What has confounded me for a long time is this question: are there no breaches of security cameras? I can spend time in a Starbucks and always see someone enter a password into some device, I do not recall reading that a security camera system has been hacked, yet I would assign an incredibly high value to security cameras in places like coffee shops, airports, hotel lobbies, etc.
There are fewer ways to get the data than reasons why the data has not (yet) been used.
You can't prove there was no breach.
As I demonstrated in what might be called talking past the sale, there are other attacks that have nothing to do with the security of the technologies used.
I don't know the person who originally stated this, but as the popular refrain goes: "security is a process, not a technology."
I find that Bitwarden's UI is much less quirky, for lack of a better term. LastPass finds ways to consistently annoy me.
The commonly clicked secrets move to the top, I can see more than two items in the list, it doesn't forget me periodically, and when prompted for credentials I can't cancel it and get in anyway.
You can add multiple sites to the secret, not in some hidden menu in Bitwarden. That's handy for things like AD/LDAP credentials.
In general, one should avoid exporting/importing credentials. Instead reset them and save the new creds into the new place.
As for Bitwarden, I like the UI (iPad, Mac, iPhone) but routinely forget how to generate a new password - the function is buried inside one of the menu options. Other than that, I really like it. And, there is option to host your own vault.
I eventually decided that the UI was too clunky to move my whole family onto and opted for 1password. Very happy with that choice.
UI\UX is bad. I tried switching to it from 1P, but went back after four months because I'd rather pay more than suffer daily.
The more numerous the places where we can abandon passwords, the fewer the secrets that we need to keep.
I just set up a whole backup solution for my many self hosted applications, all encrypted with the keys safely in my password manager. Even uploaded to S3, because I figured if I'm paying for it, I could ID-and-support ticket my way to my data even if I lost my AWS credentials.
I don't know how to integrate a security key into this scheme. What to do if it actually gets lost ?
Will I have to use emergency codes for all the accounts ?
Can I make a backup of it somewhere ?
Would that defeat the purpose ?
I'll buy one someday, when I'll have all this figured out.
Ultimately, I expect the biggest barrier to be mental. People have had mantra about passwords banged into their heads for decades that they have become synonymous with a secure system and people are suspicious when their device just lets them in with little to no friction.
The database is kept in sync with either Dropbox or iCloud.
As far as I can tell BitWarden and Google are the two good ones. I use BitWarden.

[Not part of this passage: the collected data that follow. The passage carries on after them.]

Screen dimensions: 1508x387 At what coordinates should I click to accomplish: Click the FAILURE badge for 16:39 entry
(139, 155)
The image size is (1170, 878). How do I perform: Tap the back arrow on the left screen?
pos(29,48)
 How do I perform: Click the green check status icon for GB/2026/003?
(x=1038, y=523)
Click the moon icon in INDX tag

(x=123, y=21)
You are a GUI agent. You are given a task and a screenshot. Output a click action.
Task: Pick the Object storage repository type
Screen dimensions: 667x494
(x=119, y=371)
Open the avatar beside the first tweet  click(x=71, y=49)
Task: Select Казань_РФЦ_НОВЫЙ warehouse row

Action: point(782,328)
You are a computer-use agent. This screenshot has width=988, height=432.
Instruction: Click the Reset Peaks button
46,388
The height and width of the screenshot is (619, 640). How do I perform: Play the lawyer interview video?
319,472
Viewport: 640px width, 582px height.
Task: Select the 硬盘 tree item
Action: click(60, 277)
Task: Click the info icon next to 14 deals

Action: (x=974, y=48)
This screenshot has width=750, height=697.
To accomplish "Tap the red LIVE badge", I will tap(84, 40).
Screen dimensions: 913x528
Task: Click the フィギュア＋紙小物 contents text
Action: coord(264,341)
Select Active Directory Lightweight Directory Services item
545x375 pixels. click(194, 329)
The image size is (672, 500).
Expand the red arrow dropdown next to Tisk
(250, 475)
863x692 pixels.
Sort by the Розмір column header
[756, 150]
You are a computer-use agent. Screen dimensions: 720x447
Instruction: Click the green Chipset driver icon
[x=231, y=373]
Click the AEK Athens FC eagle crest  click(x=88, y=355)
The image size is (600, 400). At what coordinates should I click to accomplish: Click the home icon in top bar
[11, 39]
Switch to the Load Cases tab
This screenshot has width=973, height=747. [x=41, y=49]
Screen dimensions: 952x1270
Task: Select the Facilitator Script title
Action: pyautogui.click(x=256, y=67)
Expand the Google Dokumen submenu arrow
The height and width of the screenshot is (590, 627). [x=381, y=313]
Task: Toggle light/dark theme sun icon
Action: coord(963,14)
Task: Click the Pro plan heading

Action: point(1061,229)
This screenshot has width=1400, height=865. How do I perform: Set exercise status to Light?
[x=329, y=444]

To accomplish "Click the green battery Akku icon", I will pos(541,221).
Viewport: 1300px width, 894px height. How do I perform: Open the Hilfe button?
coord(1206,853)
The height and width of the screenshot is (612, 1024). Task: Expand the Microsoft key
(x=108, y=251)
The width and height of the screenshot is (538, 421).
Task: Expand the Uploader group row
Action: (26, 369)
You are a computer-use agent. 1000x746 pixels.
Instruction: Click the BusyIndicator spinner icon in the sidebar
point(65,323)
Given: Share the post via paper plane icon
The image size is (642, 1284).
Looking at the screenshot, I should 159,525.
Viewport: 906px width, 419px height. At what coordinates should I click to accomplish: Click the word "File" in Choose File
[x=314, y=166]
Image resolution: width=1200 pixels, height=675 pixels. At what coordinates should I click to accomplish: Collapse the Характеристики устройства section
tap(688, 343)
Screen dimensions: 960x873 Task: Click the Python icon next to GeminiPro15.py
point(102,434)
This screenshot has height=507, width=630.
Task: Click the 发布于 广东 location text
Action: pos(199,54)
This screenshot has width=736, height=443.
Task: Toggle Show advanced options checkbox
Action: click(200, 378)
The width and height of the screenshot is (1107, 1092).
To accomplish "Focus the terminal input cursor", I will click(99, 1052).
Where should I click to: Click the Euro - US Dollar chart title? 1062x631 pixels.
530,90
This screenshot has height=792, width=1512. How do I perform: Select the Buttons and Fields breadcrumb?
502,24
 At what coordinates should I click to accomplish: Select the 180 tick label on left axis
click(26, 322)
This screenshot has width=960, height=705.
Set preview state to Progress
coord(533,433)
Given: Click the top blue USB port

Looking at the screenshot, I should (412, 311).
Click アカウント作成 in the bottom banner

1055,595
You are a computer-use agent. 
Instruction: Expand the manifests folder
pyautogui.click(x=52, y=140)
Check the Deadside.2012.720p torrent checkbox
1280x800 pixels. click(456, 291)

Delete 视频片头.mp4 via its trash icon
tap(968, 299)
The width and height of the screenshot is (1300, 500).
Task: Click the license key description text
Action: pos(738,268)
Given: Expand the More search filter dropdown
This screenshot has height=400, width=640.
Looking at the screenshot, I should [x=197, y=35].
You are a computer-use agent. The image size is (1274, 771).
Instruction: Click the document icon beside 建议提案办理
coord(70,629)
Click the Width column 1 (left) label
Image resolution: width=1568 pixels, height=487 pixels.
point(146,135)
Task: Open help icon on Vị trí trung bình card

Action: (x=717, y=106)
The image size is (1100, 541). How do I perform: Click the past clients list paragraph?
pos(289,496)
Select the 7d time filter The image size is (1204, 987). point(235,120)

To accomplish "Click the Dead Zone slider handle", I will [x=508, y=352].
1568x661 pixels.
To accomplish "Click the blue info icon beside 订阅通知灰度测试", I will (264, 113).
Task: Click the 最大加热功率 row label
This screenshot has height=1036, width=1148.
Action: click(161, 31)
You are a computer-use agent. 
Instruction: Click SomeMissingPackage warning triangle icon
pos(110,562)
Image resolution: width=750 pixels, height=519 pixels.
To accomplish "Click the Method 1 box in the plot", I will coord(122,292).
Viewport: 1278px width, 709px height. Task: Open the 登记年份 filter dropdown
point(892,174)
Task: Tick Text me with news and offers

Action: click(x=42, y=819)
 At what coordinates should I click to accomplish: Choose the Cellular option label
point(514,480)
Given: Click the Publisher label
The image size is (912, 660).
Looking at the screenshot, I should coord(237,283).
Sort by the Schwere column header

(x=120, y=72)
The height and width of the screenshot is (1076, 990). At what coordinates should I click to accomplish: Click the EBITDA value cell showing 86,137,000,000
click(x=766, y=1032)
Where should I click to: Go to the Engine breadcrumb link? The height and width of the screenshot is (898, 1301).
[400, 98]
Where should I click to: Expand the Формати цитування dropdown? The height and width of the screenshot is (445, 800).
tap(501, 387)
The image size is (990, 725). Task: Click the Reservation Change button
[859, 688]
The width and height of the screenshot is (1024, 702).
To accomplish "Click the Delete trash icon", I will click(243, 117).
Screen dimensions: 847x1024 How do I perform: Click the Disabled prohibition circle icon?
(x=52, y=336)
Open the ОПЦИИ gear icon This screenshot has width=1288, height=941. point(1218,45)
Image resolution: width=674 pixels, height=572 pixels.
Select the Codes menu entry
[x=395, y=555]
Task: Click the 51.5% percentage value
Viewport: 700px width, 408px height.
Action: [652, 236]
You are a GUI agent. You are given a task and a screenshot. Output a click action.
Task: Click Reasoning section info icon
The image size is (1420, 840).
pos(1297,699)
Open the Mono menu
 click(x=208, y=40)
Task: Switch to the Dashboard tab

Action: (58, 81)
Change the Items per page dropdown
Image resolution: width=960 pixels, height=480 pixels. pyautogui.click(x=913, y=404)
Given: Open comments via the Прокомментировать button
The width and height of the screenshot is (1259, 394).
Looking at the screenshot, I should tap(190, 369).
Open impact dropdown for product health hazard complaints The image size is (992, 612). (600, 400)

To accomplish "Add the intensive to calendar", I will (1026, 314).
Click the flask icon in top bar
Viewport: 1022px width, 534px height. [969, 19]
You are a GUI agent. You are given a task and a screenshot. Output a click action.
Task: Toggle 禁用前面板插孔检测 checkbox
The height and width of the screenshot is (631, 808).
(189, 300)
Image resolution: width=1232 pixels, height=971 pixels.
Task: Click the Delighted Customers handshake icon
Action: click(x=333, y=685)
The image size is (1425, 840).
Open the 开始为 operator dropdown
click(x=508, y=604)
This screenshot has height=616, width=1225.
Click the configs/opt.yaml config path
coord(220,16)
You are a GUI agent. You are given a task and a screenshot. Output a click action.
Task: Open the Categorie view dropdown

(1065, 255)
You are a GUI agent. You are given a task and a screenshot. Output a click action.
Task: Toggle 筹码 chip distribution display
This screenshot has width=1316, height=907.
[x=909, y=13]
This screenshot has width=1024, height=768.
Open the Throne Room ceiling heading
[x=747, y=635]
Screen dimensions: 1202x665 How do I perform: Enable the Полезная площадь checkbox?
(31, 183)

My reasoning is anything new and experimental is scary, I want something with tons of users that's well established. If the community isn't all over it, it's probably not reviewed enough.
Open source makes stuff a little more trustworthy, but by itself isn't enough.
I also don't want to pay a lot for it, and many are paid.
The two big FOSS ones everyone knows are KeePass and BitWarden.
Keepass uses some single file database last I checked. Terrible for sync as the sync engine won't be able to automatically merge conflicts and you might get hassles.
That just leaves BitWarden, or just using Chrome because it's there, it's easy, and Google seems to be good at protecting you from everyone but them.
A 16 characters password from all character types can’t be broken.
How could hackers break the vault, with end to end encryption and such password?
In my experience "I didn't click on any suspicious link" and similar user denials are exactly why you don't ask them that during incident response, instead you get them to give you all their browsing/download history/content so you can verify that.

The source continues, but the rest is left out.